Aber generell würde eine Passphrase keinen großen Sinn machen, die „sicherer“ ist als die Seedphrase selbst.

Wenn du die Buchstaben, Zahlen und Sonderzeichen einer normalen Tastatur verwendest, hast du die 256 Bit schon bei einer Passphraselänge von ca. 40 Zeichen erreicht.

Eine längere Passphrase macht also überhaupt nur Sinn, wenn du absichtlich einen kleineren Zeichensatz verwendest (z.B. nur Buchstaben).

Irgendein Limit müssen sie setzen, da für die eingegebene Passphrase wahrscheinlich ein gewisser Speicherplatz vorgesehen ist. Nachdem die maximal sinnvolle Länge je nach verwendetem Zeichensatz meiner Meinung nach im Bereich 30…50 Zeichen liegt (siehe letzter Beitrag), legen sie ihr Maximum halt etwas drüber.

Das BIP39 macht hier keine Vorgabe:

To create a binary seed from the mnemonic, we use the PBKDF2 function with a mnemonic sentence (in UTF-8 NFKD) used as the password and the string „mnemonic“ + passphrase (again in UTF-8 NFKD) used as the salt. The iteration count is set to 2048 and HMAC-SHA512 is used as the pseudo-random function. The length of the derived key is 512 bits (= 64 bytes).

» Bereitgestellte Einträge
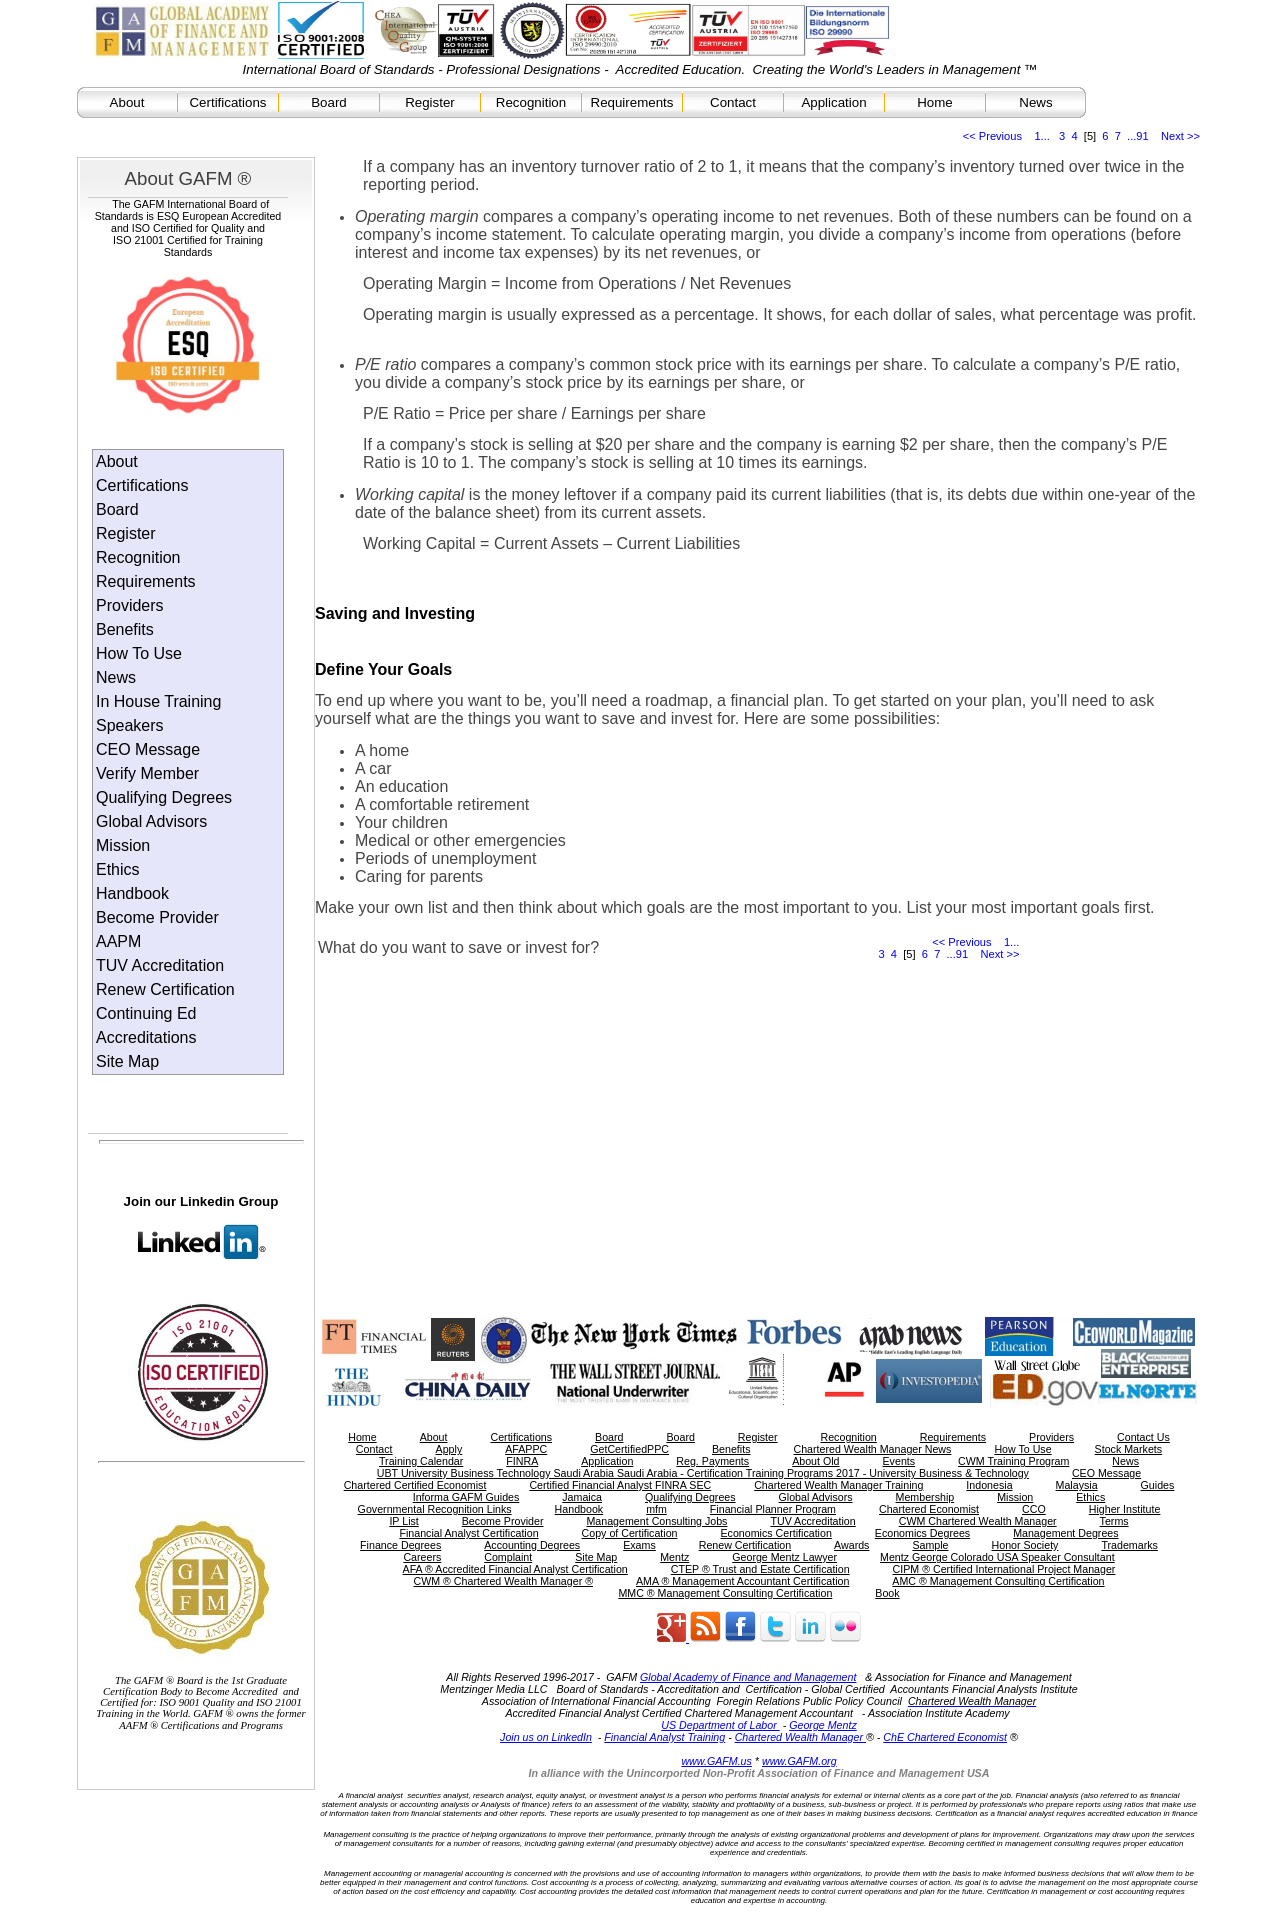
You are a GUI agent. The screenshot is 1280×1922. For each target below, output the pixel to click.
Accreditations (146, 1037)
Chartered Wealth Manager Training (838, 1485)
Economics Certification (775, 1533)
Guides (1158, 1485)
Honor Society (1025, 1545)
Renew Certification (165, 989)
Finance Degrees (400, 1545)
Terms (1114, 1521)
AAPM (118, 941)
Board (329, 102)
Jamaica (582, 1497)
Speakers (130, 725)
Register (430, 102)
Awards (851, 1545)
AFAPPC (526, 1449)
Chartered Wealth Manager (800, 1737)
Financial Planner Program (773, 1509)
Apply (449, 1449)
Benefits (125, 629)
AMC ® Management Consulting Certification (998, 1581)
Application (833, 102)
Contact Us (1143, 1437)
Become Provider (157, 917)
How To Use (139, 653)
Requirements (632, 102)
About (127, 102)
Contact (733, 102)
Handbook (132, 893)
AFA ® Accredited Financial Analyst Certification (515, 1569)
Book (887, 1593)
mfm (656, 1509)
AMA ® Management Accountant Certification (742, 1581)
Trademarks (1129, 1545)
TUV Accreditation (160, 965)
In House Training (158, 701)
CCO (1034, 1509)
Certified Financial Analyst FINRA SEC (620, 1485)
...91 (1138, 136)
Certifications (227, 102)
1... (1041, 136)
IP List (403, 1521)
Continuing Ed (146, 1013)
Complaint (508, 1557)
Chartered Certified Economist (415, 1485)
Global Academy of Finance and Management (748, 1677)
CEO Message (148, 749)
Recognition (531, 102)
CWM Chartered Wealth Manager (978, 1521)
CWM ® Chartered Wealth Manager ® (503, 1581)
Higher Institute (1125, 1509)
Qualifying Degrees (164, 797)
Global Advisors (151, 821)
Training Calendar (421, 1461)
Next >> (1180, 136)
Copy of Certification (630, 1533)
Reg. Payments (712, 1461)
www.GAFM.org (799, 1761)
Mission (123, 845)
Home (935, 102)
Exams (639, 1545)
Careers (422, 1557)
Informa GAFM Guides (466, 1497)
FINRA (522, 1461)
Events (899, 1461)
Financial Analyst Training (664, 1737)
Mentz (674, 1557)
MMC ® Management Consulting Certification (725, 1593)
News (1035, 102)
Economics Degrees (922, 1533)
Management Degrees (1065, 1533)
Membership (925, 1497)
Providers (130, 605)
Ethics (118, 869)
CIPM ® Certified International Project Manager (1004, 1569)
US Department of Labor (720, 1725)
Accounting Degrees (532, 1545)
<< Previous (992, 136)
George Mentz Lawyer (784, 1557)
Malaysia (1077, 1485)
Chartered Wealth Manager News (872, 1449)
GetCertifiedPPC (629, 1449)
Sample (930, 1545)
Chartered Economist (929, 1509)
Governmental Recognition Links (435, 1509)
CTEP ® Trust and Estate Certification (760, 1569)
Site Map (127, 1061)
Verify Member (147, 773)
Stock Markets (1129, 1449)
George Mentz (823, 1725)
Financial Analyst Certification (468, 1533)
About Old (815, 1461)
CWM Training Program (1013, 1461)
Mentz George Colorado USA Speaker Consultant (997, 1557)
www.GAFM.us (716, 1761)
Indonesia (989, 1485)
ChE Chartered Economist (945, 1737)
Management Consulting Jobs (656, 1521)
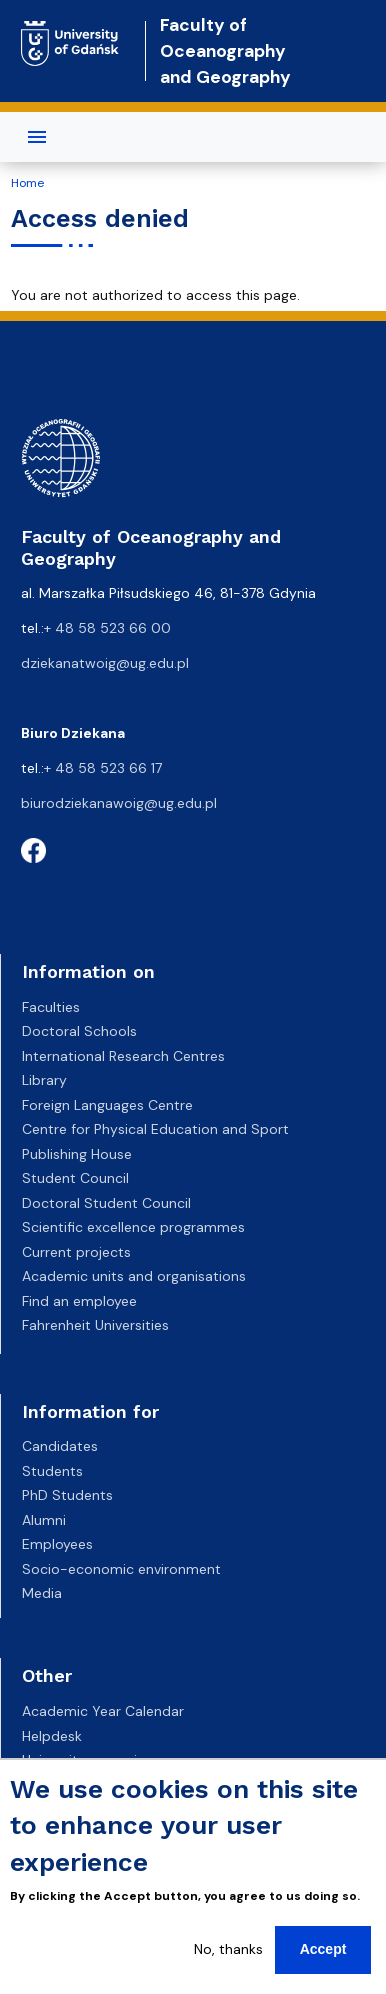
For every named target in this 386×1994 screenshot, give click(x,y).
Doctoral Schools (79, 1031)
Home (27, 183)
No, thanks (228, 1949)
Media (42, 1593)
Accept (323, 1949)
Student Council (75, 1178)
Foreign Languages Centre (107, 1105)
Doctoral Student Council (106, 1203)
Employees (57, 1544)
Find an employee (79, 1301)
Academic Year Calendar (103, 1711)
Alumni (44, 1520)
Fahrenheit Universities (95, 1325)
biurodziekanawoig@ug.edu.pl (119, 803)
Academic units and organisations (134, 1276)
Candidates (60, 1446)
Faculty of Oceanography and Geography (225, 51)
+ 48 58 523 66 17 (103, 768)
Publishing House (77, 1154)
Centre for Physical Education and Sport (155, 1129)
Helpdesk (52, 1736)
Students (52, 1471)
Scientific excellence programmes (133, 1227)
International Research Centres (123, 1056)
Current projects (76, 1252)
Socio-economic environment (121, 1569)
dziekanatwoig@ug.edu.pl (105, 663)
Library (44, 1080)
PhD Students (67, 1495)
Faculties (51, 1007)
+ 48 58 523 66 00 (107, 628)
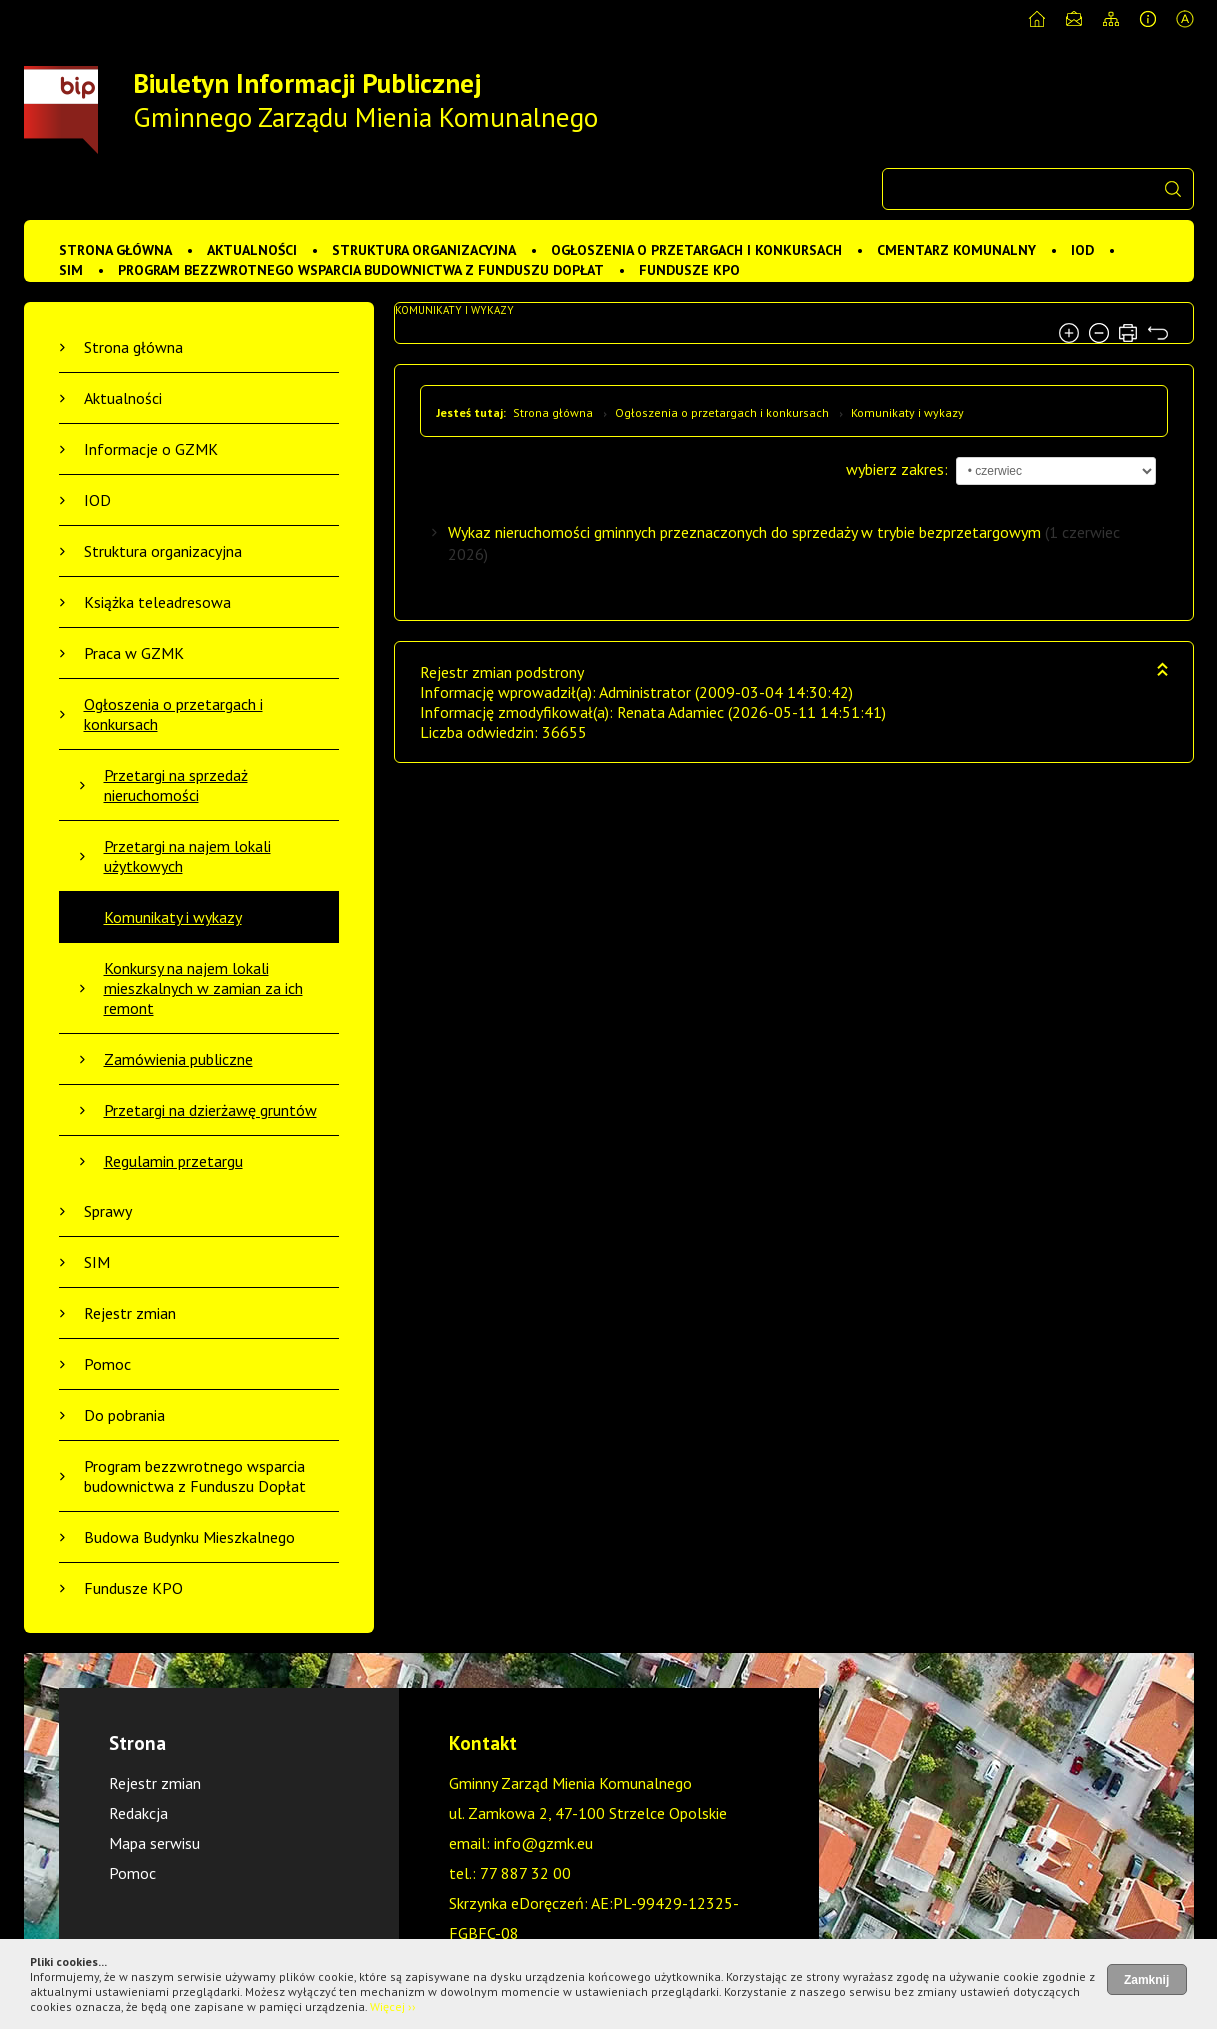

» Aufgabenstellung
Kopieren Sie aus dem Beitrag zur Passphrase wortgetreu alles von „Aber generell würde“ bis hinunter zu „halt etwas drüber.“.

» Endergebnis
Aber generell würde eine Passphrase keinen großen Sinn machen, die „sicherer“ ist als die Seedphrase selbst.

Wenn du die Buchstaben, Zahlen und Sonderzeichen einer normalen Tastatur verwendest, hast du die 256 Bit schon bei einer Passphraselänge von ca. 40 Zeichen erreicht.

Eine längere Passphrase macht also überhaupt nur Sinn, wenn du absichtlich einen kleineren Zeichensatz verwendest (z.B. nur Buchstaben).

Irgendein Limit müssen sie setzen, da für die eingegebene Passphrase wahrscheinlich ein gewisser Speicherplatz vorgesehen ist. Nachdem die maximal sinnvolle Länge je nach verwendetem Zeichensatz meiner Meinung nach im Bereich 30…50 Zeichen liegt (siehe letzter Beitrag), legen sie ihr Maximum halt etwas drüber.